表一:
| A | B |
| 192 | 0 |
| 193 | 0 |
| 194 | 0 |
表二:
| X | Y | Z |
| 192 | 2 | |
| 192 | 2 | |
| 192 | 2 | |
| 193 | 2 | |
| 193 | 2 | |
| 193 | 1 | |
| 194 | 2 | |
| 194 | 2 | |
| 194 | 4 |
表一和表二为一对多关系(A和X对应)
结果是要 表一中对应表二所有Y值为2的结果集。
解释:看表二: 192对应的所有Y值为2,符合,193对应的Y值中有1,不符合,194对应的Y值中有4,不符合。
查询的结果
A B
192 0
不知道有没有表述清楚
。。。。你的条件是越来越多,等晚上回去的
什么数据库?
[code="sql"]SELECT t1.*
FROM (SELECT t2.x
FROM t2
GROUP BY t2.x
HAVING SUM(CASE WHEN t2.y = '2' THEN 0 ELSE 1 END) = 0
ORDER BY t2.x) m
INNER JOIN t1 ON m.x = t1.a[/code]
A,B所在的表为t1,X,Y,Z所在表为t2。
[code="java"]select A,B from t1 where A not in(select X from t2 group by X,Y having Y !=2);[/code]
为啥非得exsits?先接着前面的sql,
[code="sql"]SELECT t1.*
FROM (SELECT *
FROM (SELECT t2.x
FROM t2
GROUP BY t2.x
HAVING SUM(CASE WHEN t2.y = '2' THEN 0 ELSE 1 END) = 0
ORDER BY t2.x)
UNION ALL
SELECT t2.x
FROM t2
INNER JOIN t3 ON t2.z = t3.m
WHERE t3.n = '4') m
INNER JOIN t1 ON m.x = t1.a[/code]
9i之后,优化器会自动优化,in和exsits没有区别,你数据量大,就要考虑尽可能少的扫描表
我理解错了,看看这个呢
[code="sql"]SELECT t1.*
FROM (SELECT *
FROM (SELECT t2.x
FROM t2
GROUP BY t2.x
HAVING SUM(CASE WHEN t2.y = '2' THEN 0 ELSE 1 END) = 0
ORDER BY t2.x)
UNION ALL
SELECT t2.x
FROM t2
INNER JOIN t3 ON t2.z = t3.m
GROUP BY t2.x
HAVING SUM(CASE WHEN t3.n = '4' THEN 0 ELSE 1 END) = 0) m
INNER JOIN t1 ON m.x = t1.a[/code]
你的第2个条件,是对应T2的所有Y值为1??,按照以前你给数据,应该是满足一个Y值为1。
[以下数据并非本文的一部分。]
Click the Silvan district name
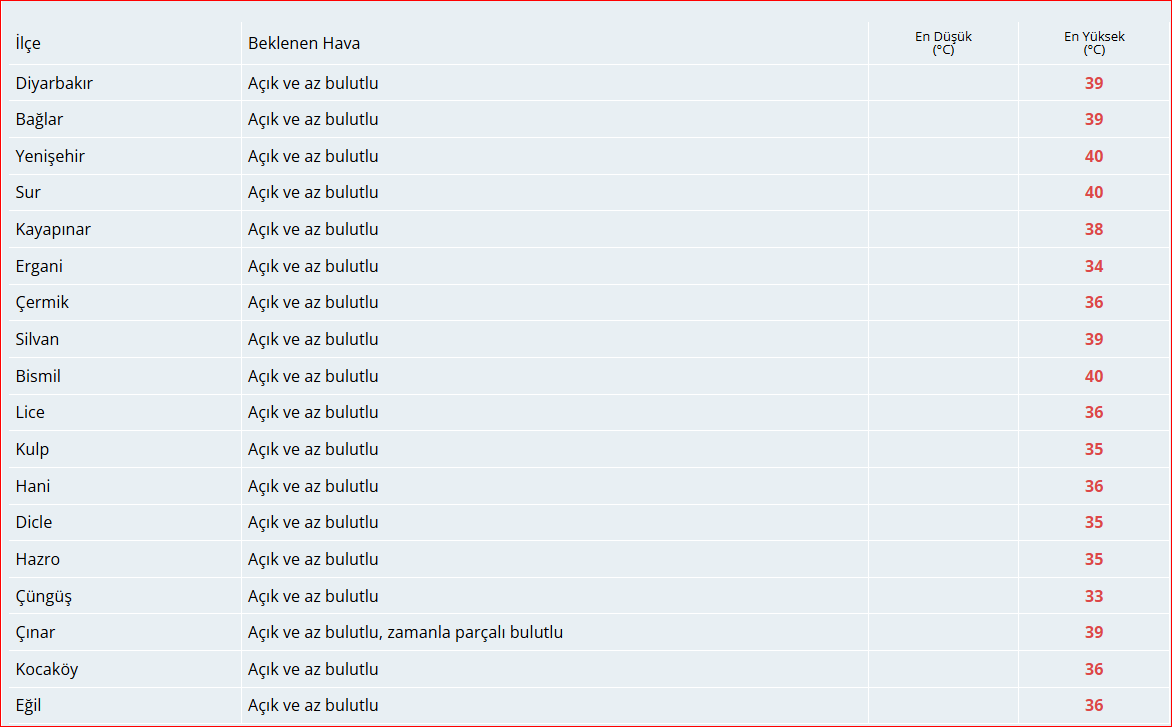 pyautogui.click(x=37, y=340)
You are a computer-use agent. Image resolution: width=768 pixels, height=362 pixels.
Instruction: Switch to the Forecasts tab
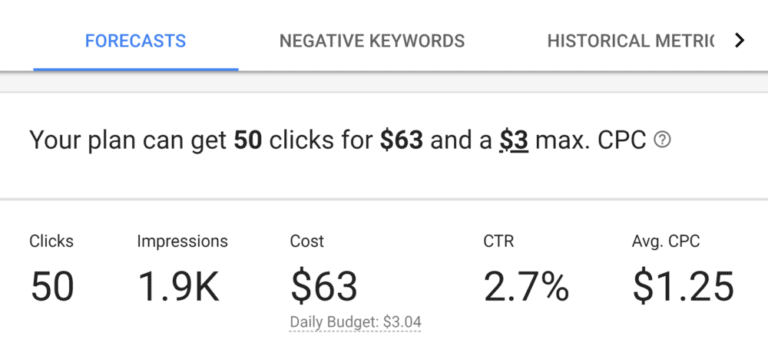[136, 41]
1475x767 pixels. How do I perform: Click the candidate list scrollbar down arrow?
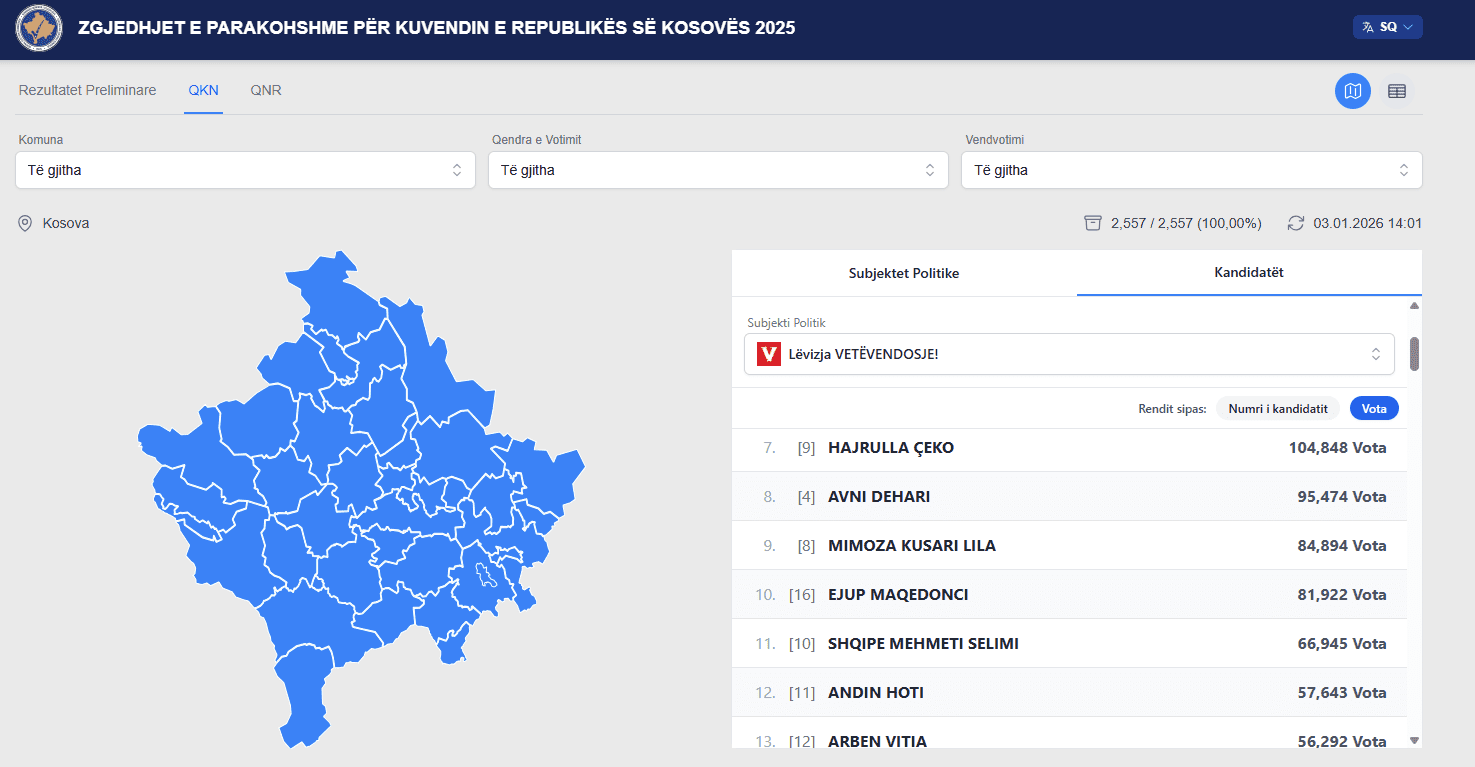tap(1414, 740)
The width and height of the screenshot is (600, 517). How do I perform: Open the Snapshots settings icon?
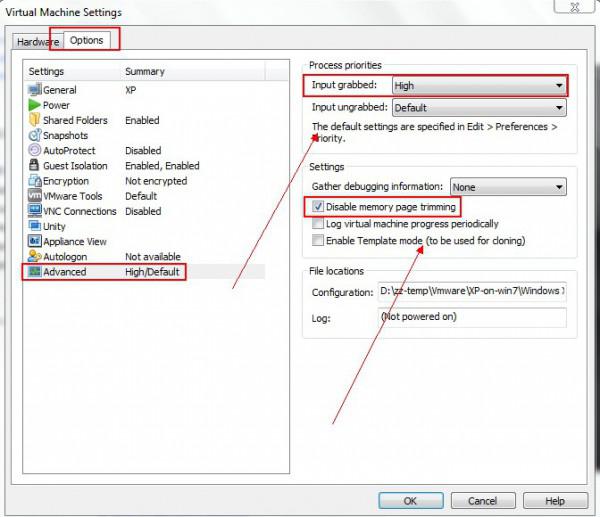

考虑到数据量大的情况下的效率问题,还是用exists吧,在t1.a和t2.x上建索引,然后使用以下语句:
[code="sql"]
select t1.*
from t1
where not exists (select 1
from t2
where t1.a = t2.x
and t2.y <> 2)
[/code]
not exists也是最简单的语句
my god,以下语句。。。给楼主个建议,为了代码的可读性和查询效率可以把表扩展一下,增加一些查询字符,如果是老系统可以先用脚本切换之后再改造业务系统
[code="sql"]
select t1.*
from tbl_1 t1
where not exists (select 1
from tbl_2 t2
where t1.a = t2.x
and t2.y <> 2) --条件 1
or not exists (select 1
from tbl_2 t2
where t1.a = t2.x
and t2.y <> 1
or exists (select 1
from tbl_3 t3
where t2.z = t3.m
and t3.n = 5)) --条件2
or (not exists (select 1
from tbl_2 t2
where t1.a = t2.x
and (t2.y <> 2 and t2.y <> 4 and
(t2.y <> 1 or exists
(select 1
from tbl_3 t3
where t2.z = t3.m
and t3.n = 5))))
and not exists (select 1
from tbl_1 t2
where not exists (select 1
from tbl_2 t3
where t2.a = t3.x
and t3.y <> 4)
and t1.a = t2.a) --条件3
) --条件4
[/code]
增加一些查询字段,之前打错了
下面的数据满足条件2吗??
t2:
X Y Z
196 1 93
196 1 94
196 1 95
t3:
M N
95 5
99 1
兄弟,看一眼,我那sql完全满足你说的条件
select *
from t1
where exists (select 1
from (select x,
count(x) cnt1,
sum(case
when y = 2 then
1
else
0
end) cnt2
from t2
group by x) t2
where t2.x = t1.a
and t2.cnt1 = t2.cnt2);
不知道这个是不是你要的结果!
问题解决了吗?我看着上面一堆都进了套套了!
不知道这样可不可以呢?
SELECT t1.* FROM tab_1 AS t1,
(
SELECT t2.x AS t3_id, SUM(t2.y) AS t3_sum, COUNT(t2.x) AS t3_count
FROM tab_2 AS t2
GROUP BY t2.x
) AS t3
WHERE t3.t3_id=t1.a
AND t3.t3_sum%t3.t3_count=0;
仔细看了下,题目变了?出来个表三?
我上面的没有考虑表三,你看看可以不?在这个基础上加表三还是简单的!
只是想法和他们的不一样而已!